Numerical Study on Thermochemical Conversion of Non-Condensable Pyrolysis Gas of PP and PE Using 0D Reaction Model (0D 반응 모델을 활용한 PP와 PE의 비응축성 열분해 기체의 열화학적 전환에 대한 수치해석 연구)

  • Eunji Lee;Won Yang;Uendo Lee;Youngjae Lee
    • Clean Technology
    • /
    • v.30 no.1
    • /
    • pp.37-46
    • /
    • 2024
  • Environmental problems caused by plastic waste have been continuously growing around the world, and plastic waste is increasing even faster after COVID-19. In particular, PP and PE account for more than half of all plastic production, and the amount of waste from these two materials is at a serious level. As a result, researchers are searching for an alternative method to plastic recycling, and plastic pyrolysis is one such alternative.
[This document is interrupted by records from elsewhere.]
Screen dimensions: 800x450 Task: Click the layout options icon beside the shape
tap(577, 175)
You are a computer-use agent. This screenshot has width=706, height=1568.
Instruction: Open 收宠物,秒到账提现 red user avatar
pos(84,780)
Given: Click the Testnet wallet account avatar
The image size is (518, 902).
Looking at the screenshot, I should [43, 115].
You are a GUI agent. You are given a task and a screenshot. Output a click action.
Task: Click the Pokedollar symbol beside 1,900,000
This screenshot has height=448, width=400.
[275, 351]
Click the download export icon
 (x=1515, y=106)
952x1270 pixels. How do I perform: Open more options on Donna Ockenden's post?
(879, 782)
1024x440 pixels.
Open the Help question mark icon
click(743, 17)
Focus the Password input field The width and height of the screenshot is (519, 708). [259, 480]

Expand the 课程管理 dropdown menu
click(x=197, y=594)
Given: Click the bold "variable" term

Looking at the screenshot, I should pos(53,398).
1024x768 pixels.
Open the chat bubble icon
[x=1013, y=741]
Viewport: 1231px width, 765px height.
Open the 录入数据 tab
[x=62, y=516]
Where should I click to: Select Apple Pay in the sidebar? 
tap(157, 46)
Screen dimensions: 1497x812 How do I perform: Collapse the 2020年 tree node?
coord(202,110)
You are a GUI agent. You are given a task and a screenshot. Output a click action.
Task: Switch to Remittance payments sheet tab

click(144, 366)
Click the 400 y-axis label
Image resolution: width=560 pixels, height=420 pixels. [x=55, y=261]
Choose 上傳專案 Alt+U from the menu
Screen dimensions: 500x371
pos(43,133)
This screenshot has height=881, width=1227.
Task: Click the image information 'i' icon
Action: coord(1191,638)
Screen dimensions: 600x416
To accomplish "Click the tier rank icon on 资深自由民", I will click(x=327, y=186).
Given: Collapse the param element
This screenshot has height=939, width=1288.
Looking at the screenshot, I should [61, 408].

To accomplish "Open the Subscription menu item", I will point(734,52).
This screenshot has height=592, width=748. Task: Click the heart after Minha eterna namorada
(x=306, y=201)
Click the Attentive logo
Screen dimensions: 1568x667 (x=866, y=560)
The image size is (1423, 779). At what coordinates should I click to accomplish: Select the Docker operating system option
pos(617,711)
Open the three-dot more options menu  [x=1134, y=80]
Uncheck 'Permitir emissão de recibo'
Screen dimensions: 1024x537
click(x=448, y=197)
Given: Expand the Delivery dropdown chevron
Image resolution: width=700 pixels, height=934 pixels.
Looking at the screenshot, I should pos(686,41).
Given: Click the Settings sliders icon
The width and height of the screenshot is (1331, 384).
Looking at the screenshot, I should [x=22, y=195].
In this paper, a numerical study was conducted on the pyrolysis behavior of non-condensable gas to predict the chemical reaction behavior of the pyrolysis gas. Based on gas products estimated from preceding literature, the behavior of non-condensable gas was analyzed according to temperature and residence time. Numerical analysis showed that as the temperature and residence time increased, the production of H2 and heavy hydrocarbons increased through the conversion of the non-condensable gas, and at the same time, the CH4 and C6H6 species decreased by participating in the reaction. In addition, analysis of the production rate showed that the decomposition reaction of C2H4 was the dominant reaction for H2 generation. Also, it was found that more H2 was produced by PE with higher C2H4 contents. As a future work, an experiment is needed to confirm how to increase the conversion rate of H2 and carbon in plastics through the various operating conditions derived from this study's numerical analysis results.